GIVEN RECORDS

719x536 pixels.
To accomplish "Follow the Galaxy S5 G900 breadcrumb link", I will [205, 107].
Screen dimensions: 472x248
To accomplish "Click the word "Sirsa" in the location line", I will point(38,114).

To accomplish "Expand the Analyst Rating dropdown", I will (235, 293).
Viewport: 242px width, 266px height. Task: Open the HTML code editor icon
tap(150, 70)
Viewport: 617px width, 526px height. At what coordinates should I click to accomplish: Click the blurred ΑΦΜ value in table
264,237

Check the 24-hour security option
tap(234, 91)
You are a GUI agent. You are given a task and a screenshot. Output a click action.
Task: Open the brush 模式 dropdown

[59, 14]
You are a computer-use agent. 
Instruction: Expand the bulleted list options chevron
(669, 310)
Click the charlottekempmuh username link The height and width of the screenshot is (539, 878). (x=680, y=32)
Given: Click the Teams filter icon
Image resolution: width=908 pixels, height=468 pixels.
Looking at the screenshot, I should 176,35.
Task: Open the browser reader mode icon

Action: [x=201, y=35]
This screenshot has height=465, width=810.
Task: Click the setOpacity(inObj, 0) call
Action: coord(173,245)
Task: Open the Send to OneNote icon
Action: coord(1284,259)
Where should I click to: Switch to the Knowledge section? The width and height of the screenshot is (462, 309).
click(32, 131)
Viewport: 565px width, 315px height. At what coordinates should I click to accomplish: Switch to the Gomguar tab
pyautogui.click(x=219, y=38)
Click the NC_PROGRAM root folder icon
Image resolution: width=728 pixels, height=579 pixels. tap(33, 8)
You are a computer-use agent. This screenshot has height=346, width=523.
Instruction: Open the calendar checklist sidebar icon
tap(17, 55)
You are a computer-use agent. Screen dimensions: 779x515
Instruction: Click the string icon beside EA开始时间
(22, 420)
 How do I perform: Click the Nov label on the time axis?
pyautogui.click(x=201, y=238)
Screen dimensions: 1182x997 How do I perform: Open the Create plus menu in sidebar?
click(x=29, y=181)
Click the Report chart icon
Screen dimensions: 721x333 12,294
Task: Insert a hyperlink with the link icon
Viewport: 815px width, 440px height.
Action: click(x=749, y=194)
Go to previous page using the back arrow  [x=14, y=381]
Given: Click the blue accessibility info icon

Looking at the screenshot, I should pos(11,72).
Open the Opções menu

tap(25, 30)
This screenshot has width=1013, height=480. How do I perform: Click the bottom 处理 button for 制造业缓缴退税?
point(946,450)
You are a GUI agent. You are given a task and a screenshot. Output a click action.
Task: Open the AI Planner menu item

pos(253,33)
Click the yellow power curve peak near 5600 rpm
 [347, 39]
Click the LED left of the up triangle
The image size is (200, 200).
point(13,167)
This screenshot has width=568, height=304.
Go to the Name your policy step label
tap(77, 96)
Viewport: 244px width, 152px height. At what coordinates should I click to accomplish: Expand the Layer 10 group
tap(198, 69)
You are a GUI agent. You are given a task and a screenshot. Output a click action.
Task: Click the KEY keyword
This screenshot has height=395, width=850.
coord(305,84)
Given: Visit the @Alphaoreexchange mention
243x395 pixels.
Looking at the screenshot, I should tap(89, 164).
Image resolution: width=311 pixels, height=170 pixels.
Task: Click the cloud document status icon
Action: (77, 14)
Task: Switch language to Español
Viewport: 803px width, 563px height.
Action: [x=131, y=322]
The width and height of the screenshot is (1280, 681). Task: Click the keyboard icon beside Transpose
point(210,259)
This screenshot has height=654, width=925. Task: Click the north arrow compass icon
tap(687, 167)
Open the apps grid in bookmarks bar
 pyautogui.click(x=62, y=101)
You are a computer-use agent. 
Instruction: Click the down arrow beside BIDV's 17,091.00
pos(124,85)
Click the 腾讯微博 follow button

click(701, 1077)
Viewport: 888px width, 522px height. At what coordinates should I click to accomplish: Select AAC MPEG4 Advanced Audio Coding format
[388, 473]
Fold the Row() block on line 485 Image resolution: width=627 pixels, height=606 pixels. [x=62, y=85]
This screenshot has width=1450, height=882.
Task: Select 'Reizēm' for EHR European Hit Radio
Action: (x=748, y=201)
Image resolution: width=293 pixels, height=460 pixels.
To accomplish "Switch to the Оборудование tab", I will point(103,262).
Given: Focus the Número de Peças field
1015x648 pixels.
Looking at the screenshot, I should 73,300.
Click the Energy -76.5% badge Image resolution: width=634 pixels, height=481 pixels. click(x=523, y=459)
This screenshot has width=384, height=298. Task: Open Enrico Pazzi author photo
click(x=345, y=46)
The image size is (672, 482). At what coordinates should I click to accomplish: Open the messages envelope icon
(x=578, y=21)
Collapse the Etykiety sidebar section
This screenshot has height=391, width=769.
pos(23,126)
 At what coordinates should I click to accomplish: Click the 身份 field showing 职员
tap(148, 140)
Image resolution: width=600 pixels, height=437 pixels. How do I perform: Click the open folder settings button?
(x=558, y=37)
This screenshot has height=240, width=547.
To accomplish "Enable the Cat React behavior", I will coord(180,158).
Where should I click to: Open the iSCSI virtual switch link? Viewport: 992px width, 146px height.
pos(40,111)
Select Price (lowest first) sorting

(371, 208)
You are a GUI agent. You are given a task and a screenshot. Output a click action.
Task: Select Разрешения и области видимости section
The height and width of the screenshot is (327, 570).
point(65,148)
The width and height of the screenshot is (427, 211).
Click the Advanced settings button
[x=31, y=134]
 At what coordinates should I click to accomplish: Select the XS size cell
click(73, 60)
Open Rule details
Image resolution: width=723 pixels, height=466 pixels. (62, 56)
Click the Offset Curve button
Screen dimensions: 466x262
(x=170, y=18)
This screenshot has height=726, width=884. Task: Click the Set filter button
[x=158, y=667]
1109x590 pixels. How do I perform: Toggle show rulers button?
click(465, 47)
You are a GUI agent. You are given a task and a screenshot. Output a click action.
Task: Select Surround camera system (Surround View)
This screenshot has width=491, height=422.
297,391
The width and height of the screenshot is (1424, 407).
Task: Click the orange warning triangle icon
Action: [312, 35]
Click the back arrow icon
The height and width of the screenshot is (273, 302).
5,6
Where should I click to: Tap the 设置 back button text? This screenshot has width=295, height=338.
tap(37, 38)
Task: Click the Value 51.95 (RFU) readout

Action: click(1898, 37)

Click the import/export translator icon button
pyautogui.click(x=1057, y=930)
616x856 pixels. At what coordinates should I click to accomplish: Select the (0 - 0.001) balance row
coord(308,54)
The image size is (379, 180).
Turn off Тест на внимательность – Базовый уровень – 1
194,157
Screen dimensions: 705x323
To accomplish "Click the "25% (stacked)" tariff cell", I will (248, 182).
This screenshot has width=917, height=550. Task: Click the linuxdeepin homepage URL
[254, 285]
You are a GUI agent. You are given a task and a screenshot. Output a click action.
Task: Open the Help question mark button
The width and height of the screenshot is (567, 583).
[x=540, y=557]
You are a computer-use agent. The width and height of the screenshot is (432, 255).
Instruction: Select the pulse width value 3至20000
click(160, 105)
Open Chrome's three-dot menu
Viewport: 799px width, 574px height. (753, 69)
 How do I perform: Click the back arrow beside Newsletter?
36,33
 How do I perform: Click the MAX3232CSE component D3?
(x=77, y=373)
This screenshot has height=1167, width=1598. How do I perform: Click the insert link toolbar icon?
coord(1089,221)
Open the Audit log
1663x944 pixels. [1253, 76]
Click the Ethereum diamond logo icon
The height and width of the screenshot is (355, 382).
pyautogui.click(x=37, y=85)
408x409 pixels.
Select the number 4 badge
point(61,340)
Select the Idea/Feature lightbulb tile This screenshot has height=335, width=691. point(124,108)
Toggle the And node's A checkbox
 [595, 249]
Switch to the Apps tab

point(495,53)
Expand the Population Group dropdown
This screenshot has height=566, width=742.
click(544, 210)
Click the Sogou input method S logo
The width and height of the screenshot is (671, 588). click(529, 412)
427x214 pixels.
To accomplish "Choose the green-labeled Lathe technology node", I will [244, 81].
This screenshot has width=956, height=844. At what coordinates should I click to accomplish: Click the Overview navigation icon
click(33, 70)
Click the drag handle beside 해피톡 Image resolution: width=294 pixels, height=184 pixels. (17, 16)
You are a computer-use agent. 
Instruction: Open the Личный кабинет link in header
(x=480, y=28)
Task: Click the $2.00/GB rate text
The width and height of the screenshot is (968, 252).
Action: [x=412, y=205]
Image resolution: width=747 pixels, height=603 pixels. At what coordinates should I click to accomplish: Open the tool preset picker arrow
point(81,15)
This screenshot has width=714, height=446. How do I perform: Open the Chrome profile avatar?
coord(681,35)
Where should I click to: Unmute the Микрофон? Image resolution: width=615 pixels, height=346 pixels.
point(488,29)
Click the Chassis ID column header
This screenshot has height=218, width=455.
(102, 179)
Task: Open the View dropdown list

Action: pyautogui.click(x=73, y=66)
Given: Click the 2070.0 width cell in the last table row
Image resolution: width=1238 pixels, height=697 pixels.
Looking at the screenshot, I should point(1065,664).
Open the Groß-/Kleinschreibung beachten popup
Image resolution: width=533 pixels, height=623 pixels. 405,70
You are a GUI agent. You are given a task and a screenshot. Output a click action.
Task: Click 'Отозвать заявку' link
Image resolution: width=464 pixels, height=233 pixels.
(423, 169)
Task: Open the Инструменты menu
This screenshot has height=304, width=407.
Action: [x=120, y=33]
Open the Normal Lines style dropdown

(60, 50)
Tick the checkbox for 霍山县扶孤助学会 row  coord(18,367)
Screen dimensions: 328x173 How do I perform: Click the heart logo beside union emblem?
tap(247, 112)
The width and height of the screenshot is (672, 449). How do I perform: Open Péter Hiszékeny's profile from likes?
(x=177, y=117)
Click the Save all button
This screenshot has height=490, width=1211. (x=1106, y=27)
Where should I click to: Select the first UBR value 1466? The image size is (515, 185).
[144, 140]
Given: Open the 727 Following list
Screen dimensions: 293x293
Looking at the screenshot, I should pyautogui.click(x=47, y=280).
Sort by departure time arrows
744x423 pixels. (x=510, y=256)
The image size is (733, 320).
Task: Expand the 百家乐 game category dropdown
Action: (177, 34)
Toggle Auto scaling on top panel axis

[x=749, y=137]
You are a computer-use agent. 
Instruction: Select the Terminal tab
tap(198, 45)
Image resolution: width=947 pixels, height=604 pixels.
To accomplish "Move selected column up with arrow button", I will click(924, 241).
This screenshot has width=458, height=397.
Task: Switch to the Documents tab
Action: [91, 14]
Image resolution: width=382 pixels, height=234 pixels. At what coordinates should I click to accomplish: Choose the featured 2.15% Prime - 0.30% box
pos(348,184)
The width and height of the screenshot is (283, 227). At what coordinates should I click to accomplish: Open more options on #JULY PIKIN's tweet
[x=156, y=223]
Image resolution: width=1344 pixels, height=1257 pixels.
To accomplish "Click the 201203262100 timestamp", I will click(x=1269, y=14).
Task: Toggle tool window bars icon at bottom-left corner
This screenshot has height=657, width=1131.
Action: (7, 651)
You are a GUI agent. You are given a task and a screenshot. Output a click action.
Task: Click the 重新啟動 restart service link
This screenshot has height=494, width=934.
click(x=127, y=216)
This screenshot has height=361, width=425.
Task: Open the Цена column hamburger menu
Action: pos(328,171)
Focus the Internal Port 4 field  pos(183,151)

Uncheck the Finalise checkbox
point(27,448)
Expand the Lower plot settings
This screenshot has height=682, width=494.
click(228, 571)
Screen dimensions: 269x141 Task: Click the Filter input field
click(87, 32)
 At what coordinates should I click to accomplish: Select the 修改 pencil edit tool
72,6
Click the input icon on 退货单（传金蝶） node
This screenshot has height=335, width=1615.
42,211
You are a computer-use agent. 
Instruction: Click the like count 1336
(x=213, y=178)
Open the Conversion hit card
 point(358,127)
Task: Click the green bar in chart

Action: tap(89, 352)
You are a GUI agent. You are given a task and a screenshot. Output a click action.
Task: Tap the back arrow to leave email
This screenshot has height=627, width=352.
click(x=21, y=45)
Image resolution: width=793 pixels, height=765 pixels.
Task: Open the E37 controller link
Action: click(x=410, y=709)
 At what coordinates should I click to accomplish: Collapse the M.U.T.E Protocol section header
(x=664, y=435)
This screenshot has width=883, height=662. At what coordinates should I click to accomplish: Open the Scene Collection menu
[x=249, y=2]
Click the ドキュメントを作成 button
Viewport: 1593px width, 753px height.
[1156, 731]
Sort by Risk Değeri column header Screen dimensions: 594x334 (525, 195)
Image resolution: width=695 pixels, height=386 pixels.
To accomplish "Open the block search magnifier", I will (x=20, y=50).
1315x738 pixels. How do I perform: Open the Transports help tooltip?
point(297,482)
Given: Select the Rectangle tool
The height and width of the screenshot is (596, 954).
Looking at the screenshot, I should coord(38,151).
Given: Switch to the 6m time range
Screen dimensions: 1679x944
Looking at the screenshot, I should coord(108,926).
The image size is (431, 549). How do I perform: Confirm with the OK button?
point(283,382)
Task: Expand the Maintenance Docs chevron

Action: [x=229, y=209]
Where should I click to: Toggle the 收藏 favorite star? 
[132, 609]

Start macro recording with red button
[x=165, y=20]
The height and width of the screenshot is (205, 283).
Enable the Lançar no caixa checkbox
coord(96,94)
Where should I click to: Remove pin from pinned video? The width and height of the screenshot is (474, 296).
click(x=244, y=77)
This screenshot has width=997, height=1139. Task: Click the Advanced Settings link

YOUR ASSIGNMENT
From the material above, copy exactly the lines between the line holding "How do I perform: Click the MAX3232CSE" and the line holding "427x214 pixels.", inclusive, and only those.

RESULT FOR THIS EXERCISE
 How do I perform: Click the MAX3232CSE component D3?
(x=77, y=373)
This screenshot has height=1167, width=1598. How do I perform: Click the insert link toolbar icon?
coord(1089,221)
Open the Audit log
1663x944 pixels. [1253, 76]
Click the Ethereum diamond logo icon
The height and width of the screenshot is (355, 382).
pyautogui.click(x=37, y=85)
408x409 pixels.
Select the number 4 badge
point(61,340)
Select the Idea/Feature lightbulb tile This screenshot has height=335, width=691. point(124,108)
Toggle the And node's A checkbox
 [595, 249]
Switch to the Apps tab

point(495,53)
Expand the Population Group dropdown
This screenshot has height=566, width=742.
click(544, 210)
Click the Sogou input method S logo
The width and height of the screenshot is (671, 588). click(529, 412)
427x214 pixels.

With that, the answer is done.